Single-channel speech enhancement using learnable loss mixup
This work addresses generalization issues in speech enhancement, which is important for improving audio quality in applications like communication and hearing aids, though it appears incremental as it builds on existing loss mixup techniques.
The paper tackles the generalization problem in supervised learning for single-channel speech enhancement by proposing learnable loss mixup (LLM), a training method that optimizes a mixture of loss functions for random sample pairs. On the VCTK benchmark, it achieves a PESQ score of 3.26, outperforming state-of-the-art methods.

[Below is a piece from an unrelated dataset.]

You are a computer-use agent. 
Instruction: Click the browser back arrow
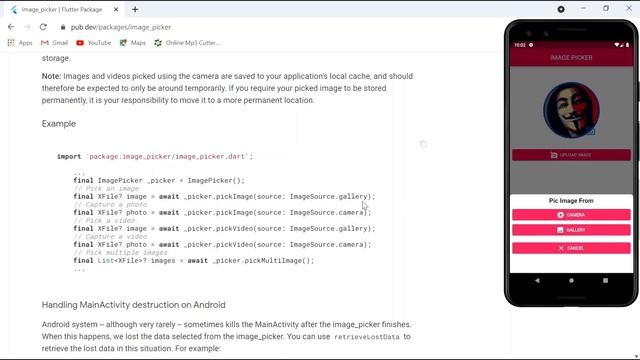click(x=11, y=27)
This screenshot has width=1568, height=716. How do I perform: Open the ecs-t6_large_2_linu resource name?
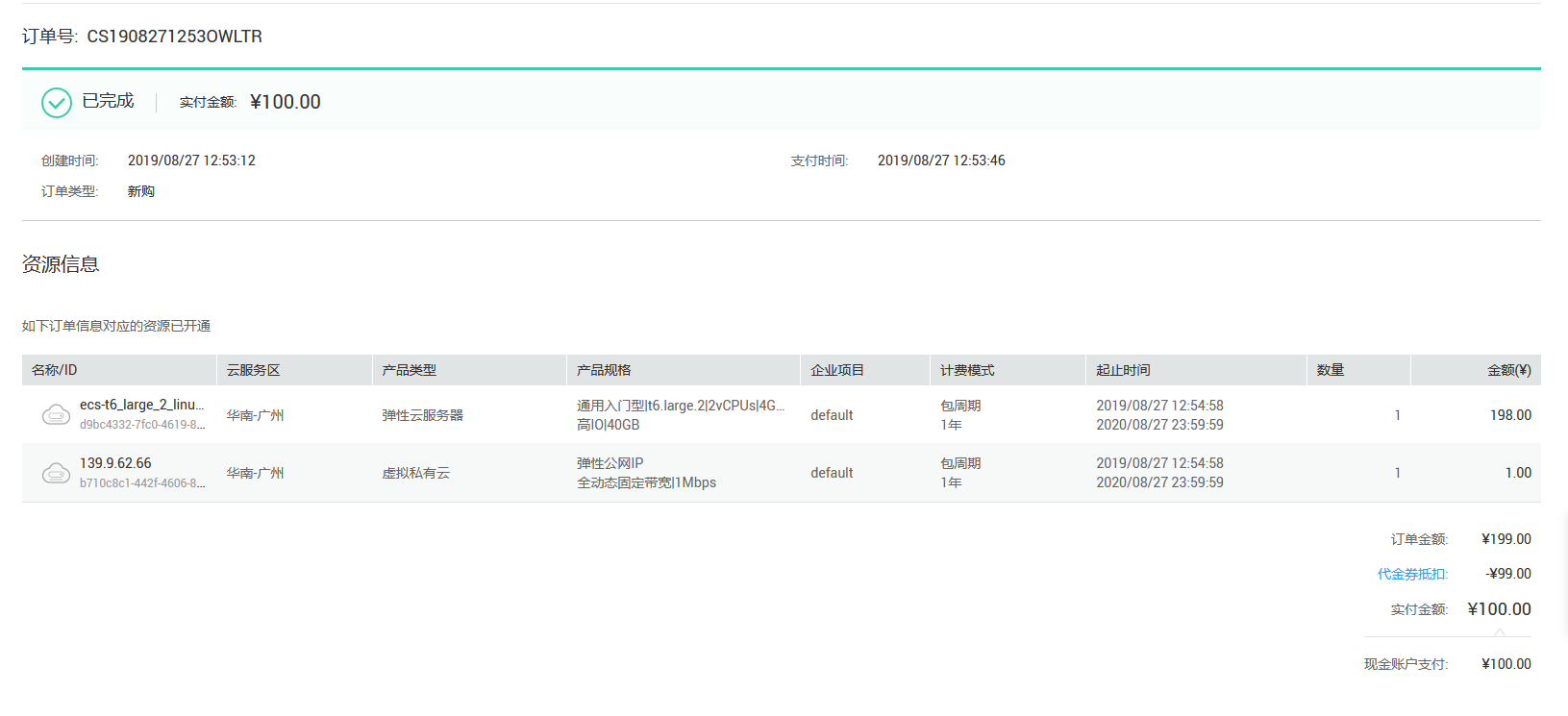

Generalization remains a major problem in supervised learning of single-channel speech enhancement. In this work, we propose learnable loss mixup (LLM), a simple and effortless training diagram, to improve the generalization of deep learning-based speech enhancement models. Loss mixup, of which learnable loss mixup is a special variant, optimizes a mixture of the loss functions of random sample pairs to train a model on virtual training data constructed from these pairs of samples. In learnable loss mixup, by conditioning on the mixed data, the loss functions are mixed using a non-linear mixing function automatically learned via neural parameterization. Our experimental results on the VCTK benchmark show that learnable loss mixup achieves 3.26 PESQ, outperforming the state-of-the-art.